Stretching for almost 20 miles, the North Shore beaches of O`ahu possess endless opportunities to catch some rays or take a dip in the turquoise waters. The wide sandy beaches make for a delightful stroll. During the winter months (approximately October to February) the North Shore produces monstrous waves reaching heights of 20 feet and higher. This can prove dangerous for even the experienced waterman/woman. Visitors are highly recommended to heed to warning signs on the beach and be cautious around the waterline. However, the summer (from May to September) brings tranquility to the North Shore, with gentle waves lapping the shoreline – making it ideal for fishing, swimming, and diving.
The gentle laps of waves and soft fluffy sand welcome all to Kawela Bay. Situated on the northeastern tip of O`ahu, the bay is protected from large surf, making swimming and fishing two popular activities there. The long stretch of beach makes for a nice stroll or jog, and can provide excellent shell hunting. Turtle Bay is located between the eastern point Kawela Bay and the Turtle Bay Hotel and Resort. Long ago, turtles (honu in Hawaiian) were often seen coming ashore to lay their eggs in the sand. No longer very abundant, one can still see their heads pop out of the water from time to time. The bay itself offers excellent snorkeling with little current movement. The broad sloping beach invites you to lie down and take a quick nap, all the while browning your skin from the warm Hawaiian sun. This beach is a member of the National Healthy Beaches Campaign (NHBC), certified by the Laboratory for Coastal Research at Florida International University. It has fulfilled 60 environmental and service-base criteria and files monthly monitoring reports.

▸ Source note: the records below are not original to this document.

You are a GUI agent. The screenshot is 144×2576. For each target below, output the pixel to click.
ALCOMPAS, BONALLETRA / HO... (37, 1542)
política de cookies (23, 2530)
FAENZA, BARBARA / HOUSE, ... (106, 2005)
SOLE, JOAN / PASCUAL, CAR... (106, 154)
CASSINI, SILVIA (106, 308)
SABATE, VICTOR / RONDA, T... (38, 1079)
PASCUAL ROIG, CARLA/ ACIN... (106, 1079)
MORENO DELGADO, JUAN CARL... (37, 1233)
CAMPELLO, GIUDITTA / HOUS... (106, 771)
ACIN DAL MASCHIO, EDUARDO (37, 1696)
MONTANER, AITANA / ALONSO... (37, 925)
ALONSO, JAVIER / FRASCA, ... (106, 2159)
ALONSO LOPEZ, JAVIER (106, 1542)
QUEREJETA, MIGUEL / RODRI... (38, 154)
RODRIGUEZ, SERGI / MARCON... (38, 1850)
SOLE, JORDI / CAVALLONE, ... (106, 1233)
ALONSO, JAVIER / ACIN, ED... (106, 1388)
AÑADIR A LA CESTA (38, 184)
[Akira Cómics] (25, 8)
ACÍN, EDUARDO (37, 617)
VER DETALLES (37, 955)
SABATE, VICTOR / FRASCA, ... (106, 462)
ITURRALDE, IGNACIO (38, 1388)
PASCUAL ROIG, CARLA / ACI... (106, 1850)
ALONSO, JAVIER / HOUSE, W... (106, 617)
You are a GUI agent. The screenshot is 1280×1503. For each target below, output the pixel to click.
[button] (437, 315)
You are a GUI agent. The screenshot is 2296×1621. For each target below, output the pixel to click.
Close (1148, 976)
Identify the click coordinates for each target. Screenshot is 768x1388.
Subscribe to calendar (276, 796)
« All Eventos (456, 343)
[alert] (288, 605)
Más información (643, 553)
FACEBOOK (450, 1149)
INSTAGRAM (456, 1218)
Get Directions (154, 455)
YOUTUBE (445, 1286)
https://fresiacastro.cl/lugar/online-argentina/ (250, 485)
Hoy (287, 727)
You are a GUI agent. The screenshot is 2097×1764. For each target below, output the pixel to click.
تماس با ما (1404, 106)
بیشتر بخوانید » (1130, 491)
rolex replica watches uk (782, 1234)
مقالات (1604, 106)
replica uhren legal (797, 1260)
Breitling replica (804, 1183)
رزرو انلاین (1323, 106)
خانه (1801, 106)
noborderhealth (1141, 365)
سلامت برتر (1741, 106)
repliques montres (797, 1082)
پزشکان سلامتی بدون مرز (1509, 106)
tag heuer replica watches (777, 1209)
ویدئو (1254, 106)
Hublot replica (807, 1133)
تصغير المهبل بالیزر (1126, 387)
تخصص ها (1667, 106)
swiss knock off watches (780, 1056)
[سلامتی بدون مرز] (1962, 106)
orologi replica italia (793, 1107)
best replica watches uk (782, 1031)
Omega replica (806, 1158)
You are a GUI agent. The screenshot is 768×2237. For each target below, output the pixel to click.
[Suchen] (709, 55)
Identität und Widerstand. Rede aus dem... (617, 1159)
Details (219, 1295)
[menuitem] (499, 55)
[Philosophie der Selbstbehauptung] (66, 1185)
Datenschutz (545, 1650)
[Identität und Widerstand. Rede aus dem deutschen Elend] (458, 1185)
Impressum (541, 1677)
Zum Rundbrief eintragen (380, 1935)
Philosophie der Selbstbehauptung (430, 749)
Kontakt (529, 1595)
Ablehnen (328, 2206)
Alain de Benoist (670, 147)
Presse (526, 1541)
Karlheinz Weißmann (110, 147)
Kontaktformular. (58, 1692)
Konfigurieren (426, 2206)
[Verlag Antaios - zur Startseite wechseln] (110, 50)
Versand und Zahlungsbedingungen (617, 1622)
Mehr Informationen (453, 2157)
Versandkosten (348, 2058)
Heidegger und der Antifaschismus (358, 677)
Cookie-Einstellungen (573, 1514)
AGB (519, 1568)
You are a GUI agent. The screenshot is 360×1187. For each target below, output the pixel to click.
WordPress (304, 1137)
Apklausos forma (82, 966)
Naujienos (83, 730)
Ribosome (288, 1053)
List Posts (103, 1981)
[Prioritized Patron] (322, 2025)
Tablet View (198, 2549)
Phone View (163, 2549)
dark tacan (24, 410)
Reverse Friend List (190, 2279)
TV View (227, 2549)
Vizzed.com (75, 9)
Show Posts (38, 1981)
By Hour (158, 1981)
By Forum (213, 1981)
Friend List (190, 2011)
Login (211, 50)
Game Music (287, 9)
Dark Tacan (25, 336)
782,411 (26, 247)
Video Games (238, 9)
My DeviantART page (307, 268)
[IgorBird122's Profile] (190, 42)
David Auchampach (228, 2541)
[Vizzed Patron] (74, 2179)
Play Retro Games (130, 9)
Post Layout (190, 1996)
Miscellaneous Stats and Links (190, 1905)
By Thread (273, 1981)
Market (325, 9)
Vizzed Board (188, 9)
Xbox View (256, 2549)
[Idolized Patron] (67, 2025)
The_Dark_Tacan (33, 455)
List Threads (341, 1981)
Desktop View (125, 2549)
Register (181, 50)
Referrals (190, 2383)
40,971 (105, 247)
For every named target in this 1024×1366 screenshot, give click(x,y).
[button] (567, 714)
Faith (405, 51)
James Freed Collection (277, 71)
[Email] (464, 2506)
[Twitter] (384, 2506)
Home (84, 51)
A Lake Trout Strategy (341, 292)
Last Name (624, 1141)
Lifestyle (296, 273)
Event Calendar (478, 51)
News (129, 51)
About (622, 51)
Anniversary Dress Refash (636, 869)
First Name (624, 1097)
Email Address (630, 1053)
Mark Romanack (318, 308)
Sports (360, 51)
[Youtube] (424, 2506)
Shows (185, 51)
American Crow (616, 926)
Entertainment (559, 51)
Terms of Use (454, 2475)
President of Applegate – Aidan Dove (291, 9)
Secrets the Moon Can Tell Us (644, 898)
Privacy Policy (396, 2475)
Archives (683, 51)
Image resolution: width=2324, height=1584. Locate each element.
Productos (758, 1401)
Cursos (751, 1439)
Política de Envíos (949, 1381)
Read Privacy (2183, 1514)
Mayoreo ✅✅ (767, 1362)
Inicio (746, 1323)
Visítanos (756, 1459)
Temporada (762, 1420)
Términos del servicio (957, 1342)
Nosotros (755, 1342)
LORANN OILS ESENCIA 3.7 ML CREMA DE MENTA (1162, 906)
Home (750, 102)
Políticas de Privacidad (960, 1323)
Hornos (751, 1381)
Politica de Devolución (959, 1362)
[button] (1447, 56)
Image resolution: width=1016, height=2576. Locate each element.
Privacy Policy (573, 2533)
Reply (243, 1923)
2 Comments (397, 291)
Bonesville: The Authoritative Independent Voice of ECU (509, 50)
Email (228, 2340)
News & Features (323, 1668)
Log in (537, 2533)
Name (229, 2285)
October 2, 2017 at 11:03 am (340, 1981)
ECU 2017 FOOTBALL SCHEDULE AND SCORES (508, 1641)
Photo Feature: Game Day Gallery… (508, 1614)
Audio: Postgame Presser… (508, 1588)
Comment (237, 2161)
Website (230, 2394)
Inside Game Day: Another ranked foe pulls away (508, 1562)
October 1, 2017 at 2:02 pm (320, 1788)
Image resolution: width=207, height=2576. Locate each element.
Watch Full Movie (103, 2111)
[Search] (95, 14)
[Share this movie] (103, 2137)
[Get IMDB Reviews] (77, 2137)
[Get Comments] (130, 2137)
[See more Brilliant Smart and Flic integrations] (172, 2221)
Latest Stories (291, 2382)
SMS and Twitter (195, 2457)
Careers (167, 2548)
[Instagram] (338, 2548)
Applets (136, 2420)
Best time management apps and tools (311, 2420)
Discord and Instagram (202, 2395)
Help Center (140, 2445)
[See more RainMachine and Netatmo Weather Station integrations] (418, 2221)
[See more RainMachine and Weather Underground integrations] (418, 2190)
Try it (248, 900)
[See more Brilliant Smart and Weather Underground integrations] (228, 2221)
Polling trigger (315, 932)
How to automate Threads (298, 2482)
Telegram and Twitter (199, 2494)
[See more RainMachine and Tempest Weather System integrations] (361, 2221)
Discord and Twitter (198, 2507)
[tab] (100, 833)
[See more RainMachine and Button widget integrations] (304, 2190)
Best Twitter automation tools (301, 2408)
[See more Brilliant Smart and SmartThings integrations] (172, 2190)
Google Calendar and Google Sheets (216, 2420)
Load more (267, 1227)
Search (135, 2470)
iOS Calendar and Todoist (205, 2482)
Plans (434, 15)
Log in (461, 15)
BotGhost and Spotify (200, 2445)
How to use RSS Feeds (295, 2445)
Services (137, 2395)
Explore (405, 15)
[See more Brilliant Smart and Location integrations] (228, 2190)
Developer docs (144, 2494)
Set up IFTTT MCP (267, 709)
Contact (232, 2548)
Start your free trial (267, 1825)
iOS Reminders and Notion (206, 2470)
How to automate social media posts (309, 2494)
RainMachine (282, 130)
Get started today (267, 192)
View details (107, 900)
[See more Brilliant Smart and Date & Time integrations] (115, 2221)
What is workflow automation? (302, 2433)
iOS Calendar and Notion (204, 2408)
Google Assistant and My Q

Technically, Sunset Beach is a two-mile stretch of sand from `Ehukai Beach to Sunset Point, but has been subdivided by wave breaks resulting in a dozen unique surf spots – Pupukea, Back Doors, Off-the-Wall, Log Cabins, Cloudbreak…all are considered in the Sunset Beach locale. This area of beaches is considered the longest stretch of rideable surf spots in the world. The wide sandy beach at Sunset provides families with a pleasant place to play in the sand and explore the shoreline.
In Hawaiian, `ehukai means, “reddish-tinged water” which refers to the color of the sunlight reflected of the spray from a breaking wave at the spot. The locals dubbed the break there, “Pipeline” because of the massive “tube” that forms from the curling wave. During the winter months, this beach is not for the inexperienced swimmer or surfer, as waves can reach heights of 10 feet and higher while breaking over sharp reef, no more than a few feet from the surface. Banzai Pipeline is one of the many famous surf spots on the North Shore and constantly attracts popular surfing events. This beach is a member of the National Healthy Beaches Campaign (NHBC), certified by the Laboratory for Coastal Research at Florida International University. It has fulfilled 60 environmental and service-base criteria and files monthly monitoring reports.
If you like watching or surfing big waves, this is the place to be. Waimea Bay is notorious for producing monstrous waves in the winter. Big-wave surfers flock to the break every winter hoping to catch “the big one”. A popular big-wave contest, the Quicksilver Eddie Aikau Invitational, is held at Waimea every year, the only requirement for the contest is that the wave height must be 20 feet or higher for the contest to be held. The shore break at Waimea is one of the most dangerous shore breaks in the world, with lifeguards having to save numerous onlookers that got too close to the water’s edge and ended up getting sucked out. Waimea’s waters calm down and become flat during the summer months, allowing for excellent snorkeling, swimming, and fishing.
At the northwestern most tip of O`ahu lies Ka`ena Point. This dry, barren stretch of land is as far away from civilization as you can find it. For the avid hiker or trailblazer, Ka`ena Point offers an excellent trail that exposes a natural landscape of native plants and other desert flora. One can even see Kauai, on a clear day, in the distance. There are few sandy beaches available for swimming and the tidal currents can be dangerous. Nevertheless, Ka`ena Point is a beautiful specimen of life before human contact.